++++ Exercise material ++++

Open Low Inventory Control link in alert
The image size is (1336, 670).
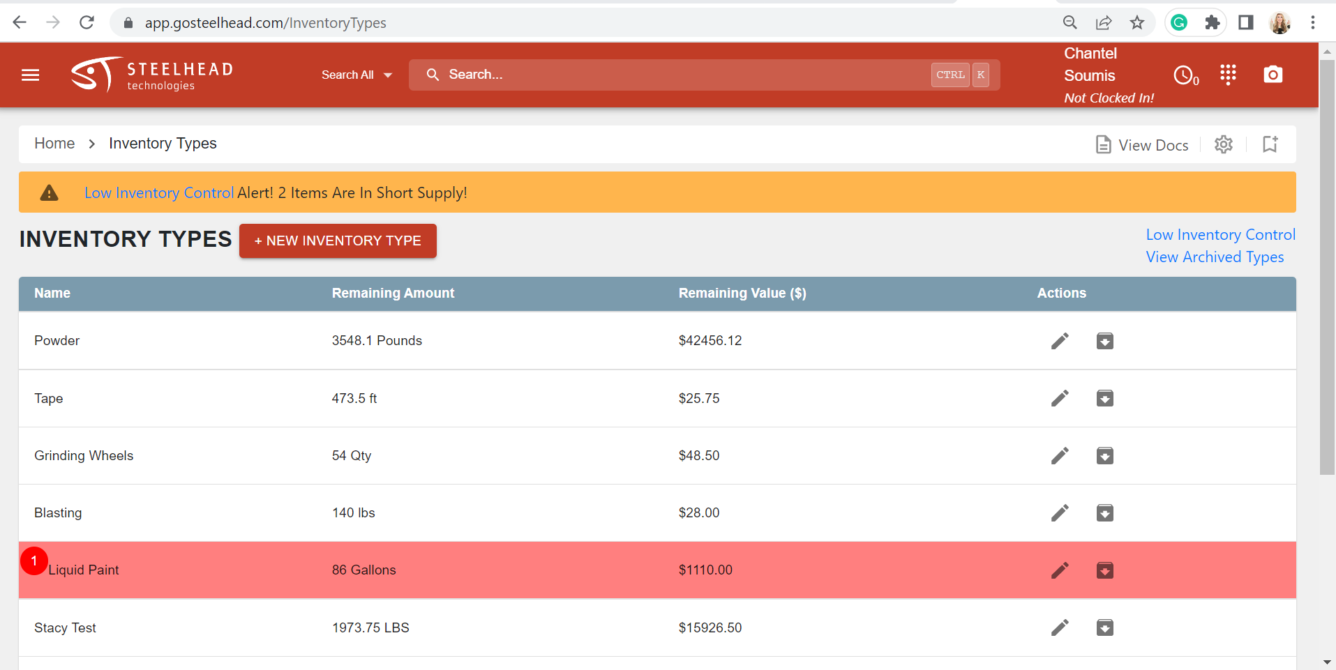159,193
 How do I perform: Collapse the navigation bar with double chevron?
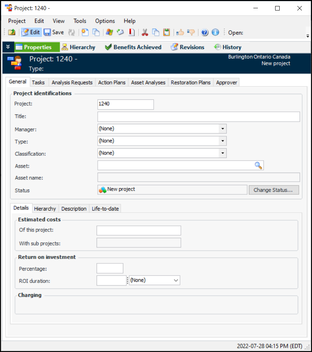(8, 47)
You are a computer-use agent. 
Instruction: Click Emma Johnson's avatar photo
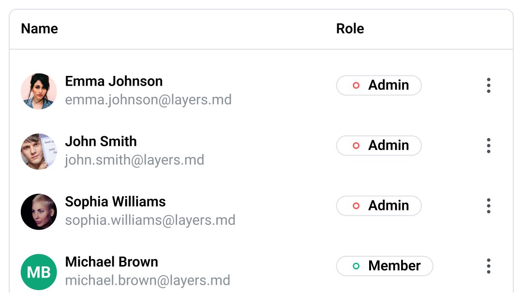click(x=39, y=91)
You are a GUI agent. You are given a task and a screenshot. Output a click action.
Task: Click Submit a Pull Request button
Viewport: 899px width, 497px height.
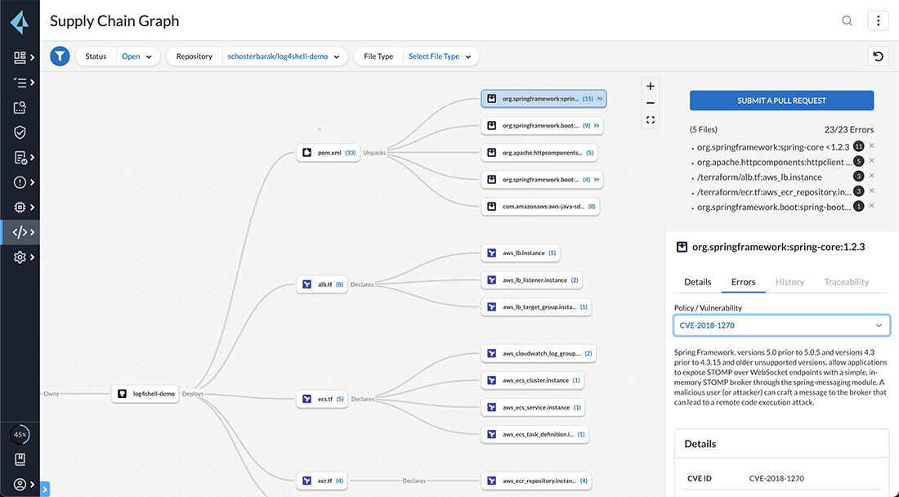click(x=781, y=101)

++++

» What to produce: Each record above needs to be transcribed word for word, with its pictures omitted.

» Solution to the problem:
Open Low Inventory Control link in alert
The image size is (1336, 670).
159,193
 How do I perform: Collapse the navigation bar with double chevron?
(8, 47)
You are a computer-use agent. 
Instruction: Click Emma Johnson's avatar photo
click(x=39, y=91)
You are a GUI agent. You are given a task and a screenshot. Output a click action.
Task: Click Submit a Pull Request button
Viewport: 899px width, 497px height.
click(x=781, y=101)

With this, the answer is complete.